## [Kutipan Sumber]
----------
Ryamizard menjelaskan, perang proksi itu menakutkan lantaran musuh tidak diketahui. Kalau melawan militer negara lain, musuh mudah dideteksi dan bisa dilawan.

"Kalau perang proksi, tahu-tahu musuh sudah menguasai bangsa ini. Kalau bom atom atau nuklir ditaruh di Jakarta, Jakarta hancur, di Semarang tak hancur. Tapi, kalau perang modern, semua hancur. Itu bahaya," tuturnya.

Ryamizard menambahkan, perang modern tidak lagi melalui senjata, melainkan menggunakan pemikiran.

"Tidak berbahaya perang alutsista, tapi yang berbahaya cuci otak yang membelokkan pemahaman terhadap ideologi negara," ucapnya.


Juga Panglima TNI mengatakan juga di link ini:

"Perang proxy memanfaatkan perselisihan eksternal atau pihak ketiga untuk menyerang kepentingan atau kepemilikan teritorial lawannya," ujar pengamat militer dari Unuversitas Pertahanan Yono Reksodiprojo dalam diskusi di bilangan Kuningan, Jakarta, Minggu (20/12).

Proxy war adalah istilah yang merujuk pada konflik di antara dua negara, di mana negara tersebut tidak serta-merta terlibat langsung dalam peperangan karena melibatkan proxy alias wakil atau kaki-tangan.

Perang proxy, menurut Yono, merupakan bagian dari modus perang asimetrik. Berbeda dengan jenis perang konvensional, perang asimetrik bersifat irregular dan tak dibatasi oleh besaran kekuatan tempur atau luasan daerah pertempuran.
----------
## [Yang Ditanyakan]
Salin tanpa perubahan sebagian kutipan tentang perang proksi, mulai dari kata-kata "Ryamizard menambahkan, perang" dan berhenti setelah "wakil atau kaki-tangan.".

## [Bahan]
----------
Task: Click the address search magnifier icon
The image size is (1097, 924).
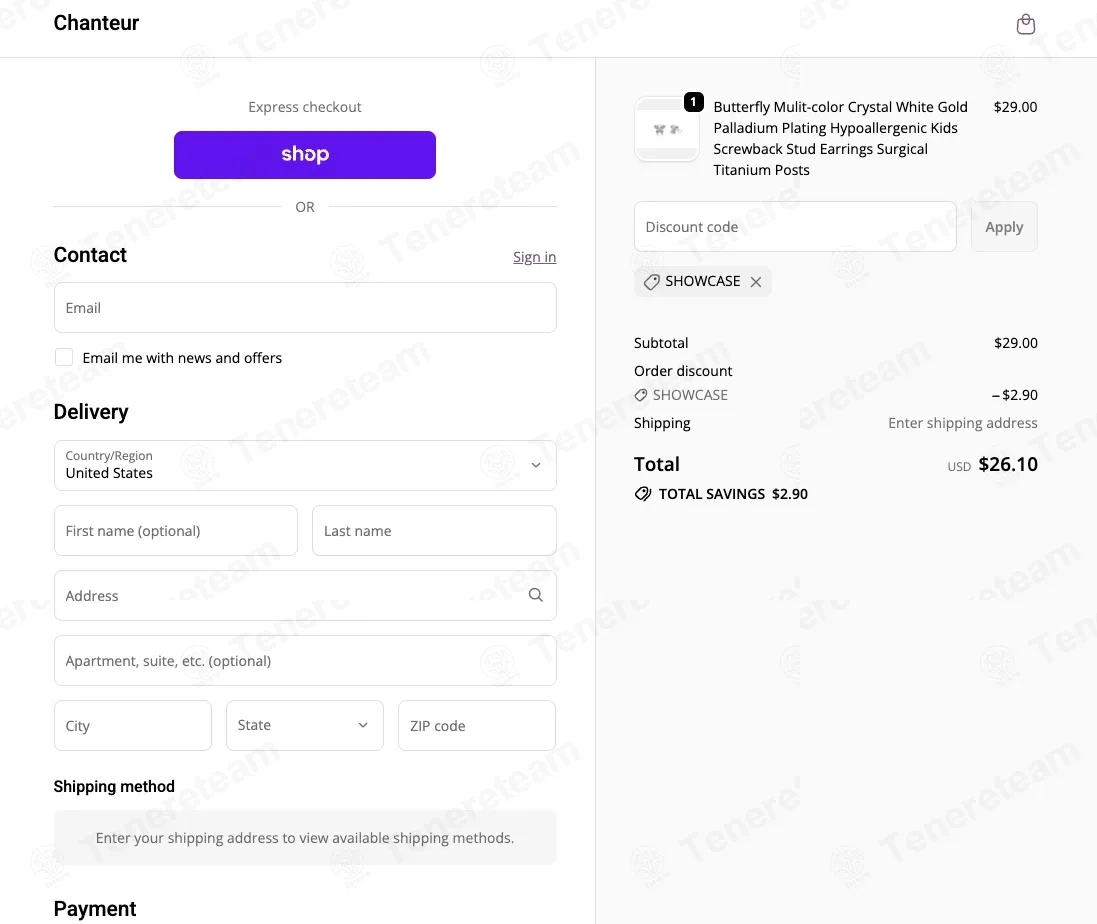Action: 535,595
----------
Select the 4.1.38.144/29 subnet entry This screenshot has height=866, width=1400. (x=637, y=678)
----------
## [Jawaban Latihan]
Ryamizard menambahkan, perang modern tidak lagi melalui senjata, melainkan menggunakan pemikiran.

"Tidak berbahaya perang alutsista, tapi yang berbahaya cuci otak yang membelokkan pemahaman terhadap ideologi negara," ucapnya.


Juga Panglima TNI mengatakan juga di link ini:

"Perang proxy memanfaatkan perselisihan eksternal atau pihak ketiga untuk menyerang kepentingan atau kepemilikan teritorial lawannya," ujar pengamat militer dari Unuversitas Pertahanan Yono Reksodiprojo dalam diskusi di bilangan Kuningan, Jakarta, Minggu (20/12).

Proxy war adalah istilah yang merujuk pada konflik di antara dua negara, di mana negara tersebut tidak serta-merta terlibat langsung dalam peperangan karena melibatkan proxy alias wakil atau kaki-tangan.